A glamorous life? Well, yes, in a strange sort of way maybe. And perhaps spooky too?
“Some years ago,” Mike said, “I was with Chris Walker in Germany and we got lost travelling to the hotel, arriving too late after the place had locked its doors until breakfast, so it meant a night in the car. Chris can apparently sleep anywhere, but around 3am, through the misted up windscreen, I saw some flickering lights. A minute or so later around 20 or so people walked slowly past the car, chanting like something out of ‘Damian – The Omen’. Chris had taken the keys out of the ignition, so I remember thinking, ‘sorry mate, but if this turns nasty, I’m legging it across that field, big time!’ After they had passed, maybe it was his own photographer’s sixth sense, but Chris opened an eye with a ‘what?’ ‘Never mind,’ I said, ‘just go back to sleep…’ A couple of dozen burnt-out tea-lights were found near the hotel door the following morning – weird or what?”

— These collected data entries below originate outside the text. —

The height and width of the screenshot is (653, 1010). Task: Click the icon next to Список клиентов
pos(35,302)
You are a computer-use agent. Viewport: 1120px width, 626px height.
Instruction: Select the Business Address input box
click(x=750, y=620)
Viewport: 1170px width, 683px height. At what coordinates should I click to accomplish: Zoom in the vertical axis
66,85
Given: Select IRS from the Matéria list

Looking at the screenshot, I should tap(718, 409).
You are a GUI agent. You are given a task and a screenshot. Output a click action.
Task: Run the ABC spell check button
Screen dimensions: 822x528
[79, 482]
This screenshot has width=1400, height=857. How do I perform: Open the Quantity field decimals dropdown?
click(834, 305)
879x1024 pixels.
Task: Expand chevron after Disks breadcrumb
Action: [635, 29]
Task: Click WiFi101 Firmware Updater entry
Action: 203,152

But whilst most international travel is carried out alone, and more often than not with few problems, just occasionally co-incidences arise. On the way to Japan in 2008 Mike bumped into two of the KSP guys, Philippe Kalmes and Frederic Billet, who had arranged for a car to take them from Nagoya to Suzuka. It saved on a long train ride. And then for the more recent KF2 World Cup event at Alcaniz in Spain, after a 250 mile Friday late evening drive from Barcelona, Mike bumped into… Philippe and Frederic at the same hotel in Sastago, which was absolutely miles from anywhere, and both of whom just happened to know the way to the track on Saturday morning..!
”I think that there are probably far too many incidents and coincidences to recall here,” Mike offered, “and we could be doing this all day long, but never let it be said that travelling abroad is always boring..!” to which Ken readily agreed. “No, never boring. There’s always the prospect of the racing to think about, and the people you are going to meet. And no matter what trials and tribulations come my way, I still reckon it’s a real privilege to be able to do what I do.”
“I’ll drink to that,” said Mike. “Whose round is it anyway? Is the editor paying?”